“I hate these online meetings. I hate these virtual meetings,” Air Canada’s chief financial officer Michael Rousseau said yesterday, adding that colleagues and clients, are “eager to interact” in person, and calling the online gatherings “a loss for everybody.”
Rousseau told investors at a virtual National Bank event that, “Bookings will only improve…when the government has started to eliminate restrictions.”
The CFO echoed his boss’s recent call to ease travel restrictions as the airline continues to bleed cash, despite concerns over a second wave of the COVID-19 pandemic.
Last week, Air Canada CEO Calin Rovinescu was among more than 130 signatories to an open letter from the travel and tourism industry calling on premiers and Prime Minister Justin Trudeau to loosen travel restrictions and roll out targeted quarantines for passengers returning from higher-risk countries.
Leisure travel within Canada has already seen an uptick as interprovincial travel barriers are scaled back, Rousseau said, though several Maritime provinces continue to block province-to-province trips while others discourage them.
He expects domestic business trips to ramp up as early as September, followed by international leisure and business travel, but said the lucrative summer European market is passing the company by this year.

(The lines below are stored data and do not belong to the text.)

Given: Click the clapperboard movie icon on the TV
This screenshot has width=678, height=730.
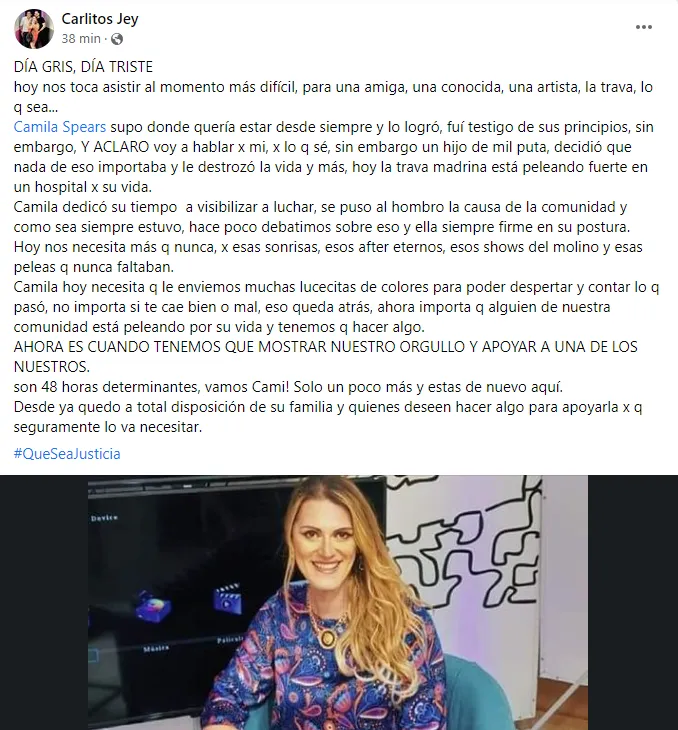Looking at the screenshot, I should click(x=228, y=599).
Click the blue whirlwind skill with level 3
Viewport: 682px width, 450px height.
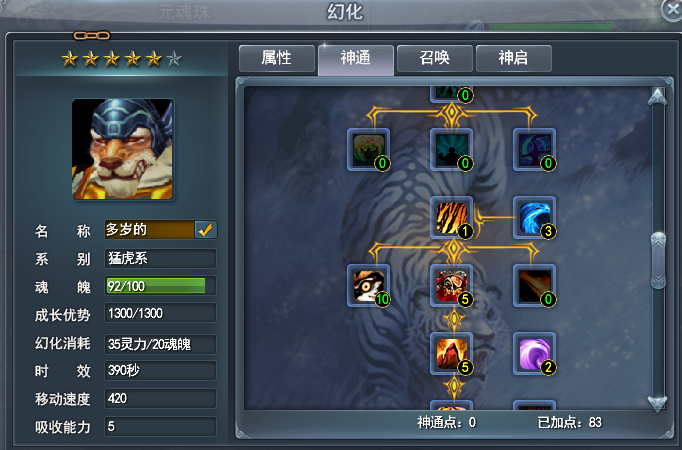click(535, 217)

“Summer’s almost past, to some degree. The leisure European markets are summer-based. We’re trying to capture some of that…but that’s probably more into next year,” Rousseau said.
On Tuesday, Trudeau said Canada and the United States will continue to limit non-essential travel between the two countries until at least July 21. Ottawa continues to require passengers returning from abroad to self-isolate for two weeks.
The confirmation came the same day Chinese authorities were re-imposing some travel restrictions in the capital as they work to contain a new coronavirus outbreak and prevent it spreading more widely in a country that previously appeared to have largely contained the disease.
Air Canada predicted last month it would bleed about $20 million per day in the second quarter as border shutdowns continue due to the COVID-19 pandemic, prompting the company to furlough nearly 20,000 employees this month.
The airline does not expect passenger numbers to return to pre-pandemic levels until 2023, Rousseau said.
The number of international air travellers was down 97 percent year over year at the start of this month, with passengers on US flights down by 98 percent on June 7 alone, according to the Canada Border Services Agency.